Teodor Currentzis, the conductor touted in recent years as classical music’s “bad boy” or as a potential savior of an old art form confronting a rapidly changing culture, has been conspicuously reticent about Vladimir Putin’s war on Ukraine. The cost of that reticence appears to be mounting.
The Greek-born Currentzis built his reputation in Russia, leading musicAeterna, an orchestra and chorus he founded in 2004, and opera companies in Novosibirsk and Perm, which frequently employed musicAeterna. The ensemble, now based in St. Petersburg, is billed as “independent,” but for years has been supported financially by oligarchs and firms in favor with the Putin regime.
Outside Russia, Currentzis has been chief conductor of the SWR Sinfonieorchester (Southwest German Radio Symphony Orchestra) of Stuttgart since 2018. He recently founded Utopia, an ensemble described on his website (http://teodor-currentzis.com) as a “time-limited association” of 116 musicians from 30 countries, backed by the Austria-based Kunst und Kultur DM Privatstiftung (Art and Culture DM Private Foundation) and “various European patrons.”
Last week, SWR announced that Currentzis will vacate his post with its orchestra in 2024. Whether or not he was fired by the state-run radio network depends on whose reporting (or tea-leaves reading) you credit. Slipped Disc (http://slippedisc.com), website of the deeply networked classical gadfly journalist Norman Lebrecht, reports that SWR “dumped” Currentzis and that leading singers are opting out of his production of Wagner’s “Tristan und Isolde,” due be staged next month in Moscow.
Currentzis and Utopia are welcome in some Western European venues, non grata in others.
Louwrens Langevoort, artistic director of the Kölner Philharmonie (Cologne Philharmonic Hall), “expected that Currentzis, as an artist in the public eye, would have been able to express a critical view of the war by now,” writes Hartmut Welscher of the online classical magazine VAN. “After the events of the last weeks, especially the annexation of occupied territories by Russia, Langevoort lost his patience. ‘Russia has occupied a foreign country, innocent people are dying, and Currentzis only cares about his ‘Tristan und Isolde.’ He’s allowing himself to be funded by the Russian system. It’s fine if he wants to do that, but I don’t have to put up with it anymore.’ ”
Welscher advocates a more “nuanced” stance: “What is the connection between Currentzis . . . and Putin’s war and its crimes? The [19 billion euros] paid by Germany to Russia for fossil fuels since the beginning of the war is propping Putin up far more than a single classical music ensemble.

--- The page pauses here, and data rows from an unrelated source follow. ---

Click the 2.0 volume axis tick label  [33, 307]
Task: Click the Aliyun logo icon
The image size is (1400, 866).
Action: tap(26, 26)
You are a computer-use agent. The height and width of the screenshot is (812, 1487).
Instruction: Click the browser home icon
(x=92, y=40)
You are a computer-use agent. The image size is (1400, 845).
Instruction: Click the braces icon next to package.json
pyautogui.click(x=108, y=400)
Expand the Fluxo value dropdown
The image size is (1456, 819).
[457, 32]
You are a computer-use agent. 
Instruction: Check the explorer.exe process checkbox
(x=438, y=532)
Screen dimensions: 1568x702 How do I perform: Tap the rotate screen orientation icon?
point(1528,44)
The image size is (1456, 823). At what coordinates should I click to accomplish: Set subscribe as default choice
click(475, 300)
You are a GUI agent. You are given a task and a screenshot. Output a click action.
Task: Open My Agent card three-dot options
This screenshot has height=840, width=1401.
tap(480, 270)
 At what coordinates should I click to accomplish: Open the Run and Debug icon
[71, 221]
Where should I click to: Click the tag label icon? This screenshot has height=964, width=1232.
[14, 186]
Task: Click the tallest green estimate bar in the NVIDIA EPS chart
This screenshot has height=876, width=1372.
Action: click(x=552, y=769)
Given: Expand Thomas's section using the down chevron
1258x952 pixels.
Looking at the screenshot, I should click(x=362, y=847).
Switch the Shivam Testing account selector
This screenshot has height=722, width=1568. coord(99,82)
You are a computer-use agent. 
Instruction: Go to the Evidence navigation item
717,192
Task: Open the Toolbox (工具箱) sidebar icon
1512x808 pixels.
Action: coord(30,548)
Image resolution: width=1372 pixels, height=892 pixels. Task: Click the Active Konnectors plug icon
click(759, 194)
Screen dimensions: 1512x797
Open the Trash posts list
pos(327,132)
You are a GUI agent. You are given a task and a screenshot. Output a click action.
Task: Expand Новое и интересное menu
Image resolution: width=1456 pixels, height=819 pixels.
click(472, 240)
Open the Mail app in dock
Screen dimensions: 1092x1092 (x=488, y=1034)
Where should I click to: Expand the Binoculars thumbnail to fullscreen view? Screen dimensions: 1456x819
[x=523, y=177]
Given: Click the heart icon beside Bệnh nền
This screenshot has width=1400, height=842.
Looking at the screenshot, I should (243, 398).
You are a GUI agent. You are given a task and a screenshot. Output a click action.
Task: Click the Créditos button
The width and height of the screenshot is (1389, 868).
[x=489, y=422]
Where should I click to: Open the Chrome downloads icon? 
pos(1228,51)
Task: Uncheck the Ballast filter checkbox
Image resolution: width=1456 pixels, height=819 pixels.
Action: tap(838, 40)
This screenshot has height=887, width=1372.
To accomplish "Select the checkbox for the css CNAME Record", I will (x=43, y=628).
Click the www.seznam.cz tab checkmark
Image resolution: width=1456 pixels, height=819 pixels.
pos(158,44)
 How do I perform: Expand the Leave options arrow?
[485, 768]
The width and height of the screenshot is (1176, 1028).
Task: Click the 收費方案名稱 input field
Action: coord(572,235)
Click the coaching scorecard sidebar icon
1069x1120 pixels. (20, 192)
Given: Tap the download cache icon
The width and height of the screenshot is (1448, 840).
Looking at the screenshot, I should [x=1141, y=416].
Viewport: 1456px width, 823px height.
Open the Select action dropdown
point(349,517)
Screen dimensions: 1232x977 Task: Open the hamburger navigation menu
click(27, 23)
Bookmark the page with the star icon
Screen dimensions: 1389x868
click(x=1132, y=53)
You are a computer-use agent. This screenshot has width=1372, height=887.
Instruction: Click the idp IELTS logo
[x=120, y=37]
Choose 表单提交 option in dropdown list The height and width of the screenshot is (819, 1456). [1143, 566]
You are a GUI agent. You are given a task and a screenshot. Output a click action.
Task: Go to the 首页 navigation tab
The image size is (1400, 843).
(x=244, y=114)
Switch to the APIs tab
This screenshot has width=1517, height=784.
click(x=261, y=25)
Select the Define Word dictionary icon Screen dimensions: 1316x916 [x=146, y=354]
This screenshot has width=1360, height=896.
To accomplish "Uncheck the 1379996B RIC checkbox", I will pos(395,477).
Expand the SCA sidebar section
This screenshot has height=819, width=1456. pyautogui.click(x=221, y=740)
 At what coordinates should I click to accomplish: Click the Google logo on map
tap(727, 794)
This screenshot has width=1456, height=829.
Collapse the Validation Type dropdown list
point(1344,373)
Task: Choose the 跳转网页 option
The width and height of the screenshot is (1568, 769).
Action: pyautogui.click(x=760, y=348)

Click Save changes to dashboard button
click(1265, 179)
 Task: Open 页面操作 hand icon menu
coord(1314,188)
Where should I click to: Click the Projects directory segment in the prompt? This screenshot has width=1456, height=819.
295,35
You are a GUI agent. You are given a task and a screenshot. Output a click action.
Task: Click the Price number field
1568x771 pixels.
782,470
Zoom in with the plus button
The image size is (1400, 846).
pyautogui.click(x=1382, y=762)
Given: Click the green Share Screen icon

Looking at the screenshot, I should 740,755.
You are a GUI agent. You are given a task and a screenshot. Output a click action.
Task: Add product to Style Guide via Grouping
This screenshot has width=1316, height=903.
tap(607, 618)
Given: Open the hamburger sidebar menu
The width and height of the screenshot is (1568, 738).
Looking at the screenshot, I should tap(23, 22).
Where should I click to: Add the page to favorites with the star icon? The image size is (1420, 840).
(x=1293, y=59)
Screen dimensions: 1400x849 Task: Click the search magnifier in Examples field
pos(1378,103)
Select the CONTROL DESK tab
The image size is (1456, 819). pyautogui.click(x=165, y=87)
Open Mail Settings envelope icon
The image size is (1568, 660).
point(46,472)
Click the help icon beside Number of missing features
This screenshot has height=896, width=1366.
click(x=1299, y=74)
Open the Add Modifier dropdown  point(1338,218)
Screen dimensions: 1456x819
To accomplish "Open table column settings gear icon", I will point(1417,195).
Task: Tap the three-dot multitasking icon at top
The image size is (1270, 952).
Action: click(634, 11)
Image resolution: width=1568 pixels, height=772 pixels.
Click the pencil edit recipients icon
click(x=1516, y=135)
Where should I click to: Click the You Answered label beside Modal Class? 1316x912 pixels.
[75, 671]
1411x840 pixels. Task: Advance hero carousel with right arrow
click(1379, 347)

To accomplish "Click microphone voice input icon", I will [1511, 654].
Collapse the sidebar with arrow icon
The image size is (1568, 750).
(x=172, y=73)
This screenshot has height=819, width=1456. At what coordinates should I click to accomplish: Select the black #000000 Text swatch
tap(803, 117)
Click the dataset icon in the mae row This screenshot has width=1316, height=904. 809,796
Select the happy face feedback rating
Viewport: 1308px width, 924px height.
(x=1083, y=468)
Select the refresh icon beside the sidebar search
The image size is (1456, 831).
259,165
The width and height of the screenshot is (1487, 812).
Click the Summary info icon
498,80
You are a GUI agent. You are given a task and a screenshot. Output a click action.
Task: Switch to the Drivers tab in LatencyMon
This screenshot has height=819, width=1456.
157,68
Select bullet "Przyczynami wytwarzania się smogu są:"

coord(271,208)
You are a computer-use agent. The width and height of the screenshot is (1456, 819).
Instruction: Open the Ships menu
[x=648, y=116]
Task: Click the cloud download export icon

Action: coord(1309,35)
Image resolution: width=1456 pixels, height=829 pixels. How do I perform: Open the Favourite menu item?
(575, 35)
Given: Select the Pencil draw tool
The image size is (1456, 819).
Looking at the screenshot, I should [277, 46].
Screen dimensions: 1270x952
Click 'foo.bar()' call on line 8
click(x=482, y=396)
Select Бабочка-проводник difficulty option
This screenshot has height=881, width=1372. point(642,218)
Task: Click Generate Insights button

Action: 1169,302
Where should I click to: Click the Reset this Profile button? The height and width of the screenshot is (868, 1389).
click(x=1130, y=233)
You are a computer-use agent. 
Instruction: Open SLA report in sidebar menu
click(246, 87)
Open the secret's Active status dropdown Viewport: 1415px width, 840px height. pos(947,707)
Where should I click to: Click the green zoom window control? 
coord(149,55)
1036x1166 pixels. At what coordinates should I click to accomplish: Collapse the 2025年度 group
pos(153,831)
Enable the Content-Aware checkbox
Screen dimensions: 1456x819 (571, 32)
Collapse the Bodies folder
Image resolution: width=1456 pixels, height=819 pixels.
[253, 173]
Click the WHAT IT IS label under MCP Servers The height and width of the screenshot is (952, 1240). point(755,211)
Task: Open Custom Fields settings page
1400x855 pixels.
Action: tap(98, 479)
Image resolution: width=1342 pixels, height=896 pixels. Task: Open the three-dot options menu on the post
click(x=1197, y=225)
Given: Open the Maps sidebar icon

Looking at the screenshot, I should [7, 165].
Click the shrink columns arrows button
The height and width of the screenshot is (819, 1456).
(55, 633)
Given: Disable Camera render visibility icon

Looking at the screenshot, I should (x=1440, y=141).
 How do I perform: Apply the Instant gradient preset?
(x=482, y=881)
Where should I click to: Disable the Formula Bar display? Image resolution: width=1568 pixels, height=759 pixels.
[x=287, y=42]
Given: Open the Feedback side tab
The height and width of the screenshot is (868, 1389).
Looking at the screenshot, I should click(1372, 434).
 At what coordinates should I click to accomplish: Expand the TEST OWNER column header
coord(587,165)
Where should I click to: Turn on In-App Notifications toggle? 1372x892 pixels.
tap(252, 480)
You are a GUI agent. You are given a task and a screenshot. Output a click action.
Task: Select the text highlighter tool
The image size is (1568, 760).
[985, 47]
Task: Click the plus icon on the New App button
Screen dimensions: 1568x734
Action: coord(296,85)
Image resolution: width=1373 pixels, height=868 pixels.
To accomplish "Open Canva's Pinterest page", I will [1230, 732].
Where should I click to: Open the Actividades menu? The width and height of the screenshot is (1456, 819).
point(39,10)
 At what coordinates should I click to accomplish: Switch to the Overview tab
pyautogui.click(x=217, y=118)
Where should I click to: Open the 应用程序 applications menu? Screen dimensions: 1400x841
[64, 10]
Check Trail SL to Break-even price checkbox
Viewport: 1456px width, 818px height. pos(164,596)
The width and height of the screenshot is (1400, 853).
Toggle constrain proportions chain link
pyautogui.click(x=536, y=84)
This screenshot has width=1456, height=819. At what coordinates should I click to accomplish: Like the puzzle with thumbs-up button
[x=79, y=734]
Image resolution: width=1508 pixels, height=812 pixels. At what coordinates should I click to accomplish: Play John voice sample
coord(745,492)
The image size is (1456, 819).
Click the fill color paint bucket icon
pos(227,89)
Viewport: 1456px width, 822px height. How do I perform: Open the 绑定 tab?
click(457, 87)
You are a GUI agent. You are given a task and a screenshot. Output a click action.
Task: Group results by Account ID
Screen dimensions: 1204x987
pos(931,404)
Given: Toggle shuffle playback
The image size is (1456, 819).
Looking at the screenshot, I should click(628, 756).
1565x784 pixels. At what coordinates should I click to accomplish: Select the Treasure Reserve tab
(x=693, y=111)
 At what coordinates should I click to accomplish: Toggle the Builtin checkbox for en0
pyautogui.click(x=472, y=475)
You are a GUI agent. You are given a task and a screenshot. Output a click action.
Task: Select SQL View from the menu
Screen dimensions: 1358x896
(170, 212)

“Does it play into Putin’s narrative of Russia versus the West when we pressure artists and critics of the government in Russia to leave their country or cancel their concerts? Is that not a way of hollowing out Russian civil society further, and feeding the Kremlin’s propaganda about Western ‘Russophobia?’ ”
The Ground Shifting Beneath Teodor Currentzis
Silence or ambivalence about the war on Ukraine has not boosted the careers of Russian artists – witness soprano Anna Netrebko’s on-again, off-again opposition to the invasion, which left her banned by New York’s Metropolitan Opera and on shaky ground professionally elsewhere in the West, possibly in Russia as well.
In founding Utopia, Currentzis seems to be casting himself as a world citizen leading a world orchestra (“Utopia has no permanent residence,” per his website), straddling the deepening political and cultural divide between Russia and the West.
As that divide becomes a yawning chasm, is neutrality still a viable option? Currentzis will be one of the most visible cultural figures to find out.